Playbook: Scalable Discrete Skill Discovery from Unstructured Datasets for Long-Horizon Decision-Making Problems
Minjae Kang, Mineui Hong, Songhwai Oh
AI summary
Problem
Current skill discovery methods lack scalability and suffer from catastrophic forgetting when learning new skills from limited or unavailable original datasets, limiting their use in general everyday tasks.
Approach
The authors propose Playbook, a method that represents skills as independent discrete plays and primitives, allowing structural expansion via class-incremental learning to continuously incorporate new tasks while preserving old ones.
Key results
- Achieves 21.4% success rate on challenging CALVIN robotic manipulation tasks
- Reaches 77.0% average success rate on combined old and new tasks after dataset extension
- Solves compounded problems with 24.4% success rate by mixing plays from different datasets
- Introduces a scalable architecture using discrete plays and primitives with class-incremental learning to prevent catastrophic forgetting
Why it matters
Enables AI agents and robots to continuously adapt to new, complex tasks over time without losing previously acquired skills, advancing practical long-horizon decision-making.
Abstract
Skill discovery methods enable agents to tackle intricate tasks by acquiring diverse and useful skills from task-agnostic datasets in an unsupervised manner. To apply these methods to more general and everyday tasks, the skill set must be scalable.

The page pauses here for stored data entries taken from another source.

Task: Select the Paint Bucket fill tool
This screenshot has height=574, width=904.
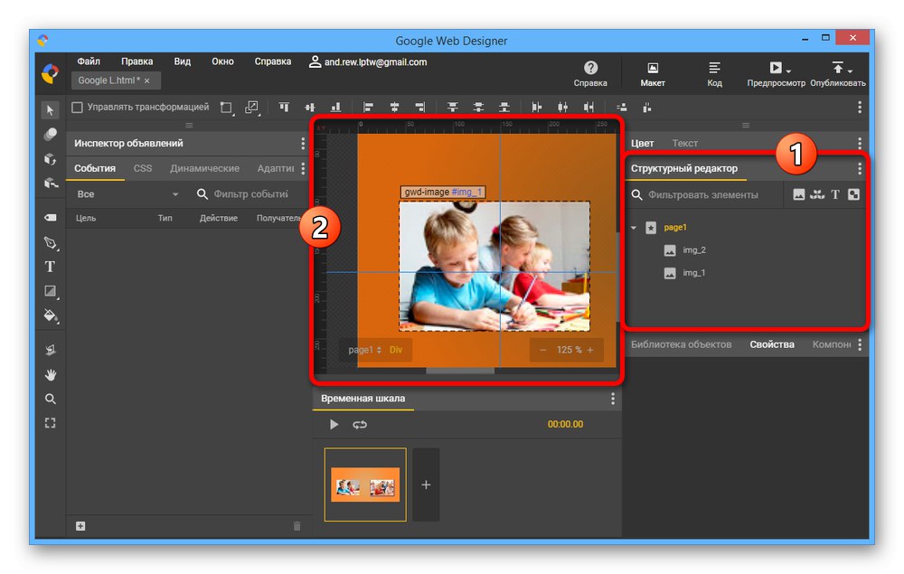Action: pyautogui.click(x=51, y=315)
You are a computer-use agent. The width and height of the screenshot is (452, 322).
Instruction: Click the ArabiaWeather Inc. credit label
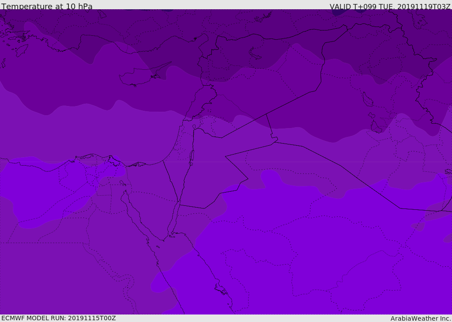click(x=421, y=318)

However, current approaches struggle with this scalability, often facing the challenge of catastrophic forgetting when learning new skills. To address this limitation, we propose a scalable skill discovery algorithm, a playbook, which can accommodate unseen tasks by acquiring new skills while maintaining previously learned ones. The scalable structure of the playbook, consisting of finite and independent plays and primitives, enables expansion by adding new elements to accommodate new tasks. The proposed method is evaluated in the complex robotic manipulation benchmarks, and the results show that the playbook outperforms existing state-of-the-art methods. We release code for the playbook and pretrained checkpoints at https://github.com/rllab-snu/Playbook.